Es war das Jahr 2008 und Abby, eine schwarze Labrador-Hündin, spielte im Hinterhof eines Hauses in Pennsylvania mit Debras Kindern. In ihrer Begeisterung entfernte sie sich jedoch ein wenig zu weit und verlief sich in den nahegelegenen Wäldern. Kurze Zeit später wurde sie 14 km von zu Hause entfernt gesichtet, dann nichts mehr. Für ganze zehn Jahre.
Die Besitzer hatten mit der Zeit die Hoffnung verloren und dachten bereits an das Schlimmste. Umso größer war die Überraschung, als im Januar 2018 die Polizei anrief und Debra mitteilte, dass Abby gefunden und dank ihres Mikrochips identifiziert worden war.

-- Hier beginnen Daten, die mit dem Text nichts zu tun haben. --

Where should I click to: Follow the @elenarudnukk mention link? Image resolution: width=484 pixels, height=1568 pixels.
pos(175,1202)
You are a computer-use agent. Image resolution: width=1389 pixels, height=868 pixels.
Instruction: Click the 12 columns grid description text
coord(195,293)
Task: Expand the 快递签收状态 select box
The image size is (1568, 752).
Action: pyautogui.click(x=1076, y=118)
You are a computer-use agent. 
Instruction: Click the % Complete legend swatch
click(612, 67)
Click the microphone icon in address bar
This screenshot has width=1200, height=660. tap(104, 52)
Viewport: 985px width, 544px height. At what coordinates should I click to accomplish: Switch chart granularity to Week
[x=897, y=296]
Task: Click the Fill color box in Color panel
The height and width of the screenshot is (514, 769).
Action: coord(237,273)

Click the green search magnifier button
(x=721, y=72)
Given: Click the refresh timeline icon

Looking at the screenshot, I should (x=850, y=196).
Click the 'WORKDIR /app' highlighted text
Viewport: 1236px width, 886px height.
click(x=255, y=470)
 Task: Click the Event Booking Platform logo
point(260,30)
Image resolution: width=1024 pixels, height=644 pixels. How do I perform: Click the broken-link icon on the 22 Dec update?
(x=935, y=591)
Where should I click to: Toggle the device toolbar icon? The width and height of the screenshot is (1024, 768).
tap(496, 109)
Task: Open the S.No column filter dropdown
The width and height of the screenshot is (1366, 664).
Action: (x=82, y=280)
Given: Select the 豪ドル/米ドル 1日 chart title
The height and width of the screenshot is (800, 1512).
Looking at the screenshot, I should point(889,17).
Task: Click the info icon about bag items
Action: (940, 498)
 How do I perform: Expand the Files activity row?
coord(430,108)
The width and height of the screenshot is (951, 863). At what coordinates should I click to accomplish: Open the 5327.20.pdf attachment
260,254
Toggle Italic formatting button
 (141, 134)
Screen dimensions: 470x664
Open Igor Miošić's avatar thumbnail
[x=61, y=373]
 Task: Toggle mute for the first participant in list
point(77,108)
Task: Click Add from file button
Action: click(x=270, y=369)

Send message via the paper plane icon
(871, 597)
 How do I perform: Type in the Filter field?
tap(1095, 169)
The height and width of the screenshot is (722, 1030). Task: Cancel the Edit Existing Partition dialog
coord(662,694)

Die Hündin wurde glücklicherweise gesund und gut genährt aufgefunden, ein Zeichen dafür, dass sich in all dieser Zeit jemand um sie gekümmert hatte. Das Erstaunlichste ist jedoch, dass Abby nach zehn Jahren nicht nur ihre alten Besitzer wiedererkennt, sondern auch noch auf ihren Namen reagiert.
Eine bewegende und atemberaubende Geschichte.